Movie Review: X

 

Well, it has finally happened A24 has released a film that utterly disappointed me.

X, and man I would have worked for a better title, is the story of five twenty-somethings and one

A24 Studios

forty-something traveling to a secluded rural Texas farm in 1979 to film a pornographic film and the night of terror, violence, and murder that ensues.

The sub-genre that X best fits into is hicksploitation, represented by such diverse films as Deliverance and Gator Bait and of course the movie X is most often compared to, The Texas Chain Saw Massacre. Like The Texas Chain Saw Massacre, X has been overly praised.

The characters of X are sketched in only the barest contours and what is there that passes as characterization does little to endear much sympathy. I do not believe that this is the fault of the performers but rather of the script. There is little to recommend this film beyond Mia Goth’s dual performance as characters separated by more than 60 years in age. (From this point onward, I will be revealing spoilers, though not the ultimate ending, for the movie.)

The movie repeatedly shattered any suspension of disbelief I might have possessed. The character RJ has artistic aspirations of making a ‘good dirty movie,’ referring to avant-garde French Cinema and yet he is making a movie without any lights, reflectors, or even a single tripod. The movie hangs a hat on this incongruity when Wayne, the old man and producer, yells at Maxine for being absent and that RJ is ‘losing the light’ as the sun sets but then everyone rushed into a darkened barn to film, where there is no fricking light.

Later in the movie, after RJ feels betrayed and has attempted to abandon everyone his girlfriend and sound recordist enlists Wayne’s help in searching for him. Wayne wanders out into the Texas brush, at night, wearing one underwear and no shoes. Because apparently not one of the native Texans has ever heard of ‘chiggers’ (bush-mites), snakes, fire-ants, or even just thorns.

In addition to displaying a lack of any concern about insects or plants the film to hampered by situations around the character of Jackson Hole, the sole male performer in their ‘dirty movie.’ As a black man, engaging in interracial sex, and deep in rural Texas, with a shady elderly white man prone to brandishing a shotgun showing little more than antipathy towards these young people, he acts far too cavalier about his own safety to be anything other than a cinematic ‘professional victim.’

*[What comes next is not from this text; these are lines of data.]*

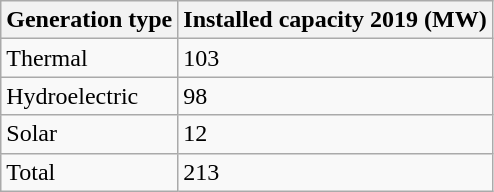
Generation type [90, 20]
Solar [90, 134]
98 [335, 96]
Hydroelectric [90, 96]
Thermal [90, 58]
Total [90, 172]
12 [335, 134]
103 [335, 58]
Installed capacity 2019 (MW) [335, 20]
213 [335, 172]
Return [x, y] of the center of cell containing provided text 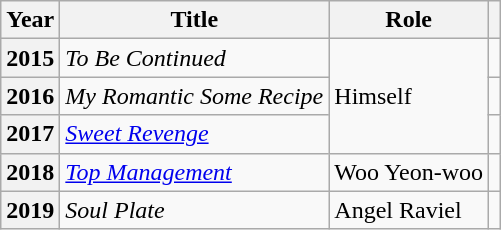
Himself [409, 96]
My Romantic Some Recipe [194, 96]
Title [194, 20]
2018 [30, 172]
Top Management [194, 172]
2016 [30, 96]
To Be Continued [194, 58]
2015 [30, 58]
Soul Plate [194, 210]
2019 [30, 210]
Woo Yeon-woo [409, 172]
Angel Raviel [409, 210]
Role [409, 20]
Sweet Revenge [194, 134]
2017 [30, 134]
Year [30, 20]
Determine the [x, y] coordinate at the center of the cell enclosing the given text.  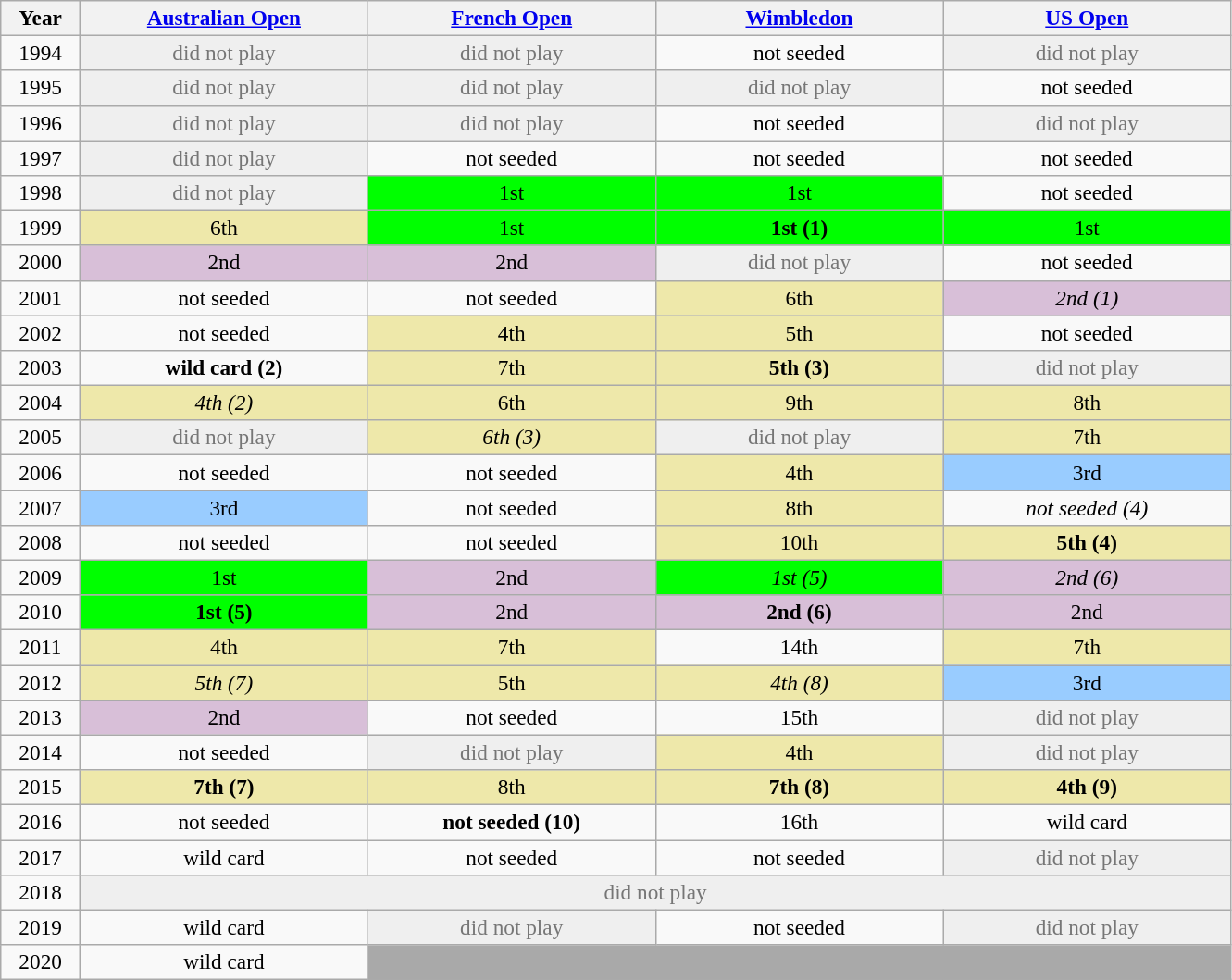
6th (3) [511, 438]
Wimbledon [800, 18]
2005 [41, 438]
5th (4) [1087, 542]
2002 [41, 332]
2014 [41, 753]
not seeded (10) [511, 822]
1996 [41, 123]
2nd (1) [1087, 298]
4th (9) [1087, 787]
2006 [41, 472]
Year [41, 18]
1995 [41, 88]
7th (8) [800, 787]
2001 [41, 298]
1st (1) [800, 228]
2000 [41, 263]
2012 [41, 682]
5th (3) [800, 367]
10th [800, 542]
1998 [41, 193]
2009 [41, 578]
9th [800, 403]
wild card (2) [224, 367]
16th [800, 822]
5th (7) [224, 682]
14th [800, 647]
not seeded (4) [1087, 507]
French Open [511, 18]
2015 [41, 787]
2019 [41, 927]
4th (8) [800, 682]
2017 [41, 857]
2008 [41, 542]
2007 [41, 507]
2018 [41, 892]
1999 [41, 228]
2011 [41, 647]
2004 [41, 403]
2016 [41, 822]
4th (2) [224, 403]
15th [800, 717]
1994 [41, 53]
2013 [41, 717]
US Open [1087, 18]
7th (7) [224, 787]
Australian Open [224, 18]
2020 [41, 962]
2010 [41, 613]
2003 [41, 367]
1997 [41, 157]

X boasts one really nicely crafted scene of dread and suspense amid it jarring editing and reliance on jump scares. When Maxine goes skinny dipping in a pond and is hunted by an alligator the entire sequence plays out beautifully but ultimately only serves to establish the ‘gator so that it can be used later in an attack that possess none of the slow stalking dread exhibited earlier.

X proved to be a waste of my evening but at least with the AMC A List subscription it cost me no extra money. My advice is to wait for streaming or cable and then miss it.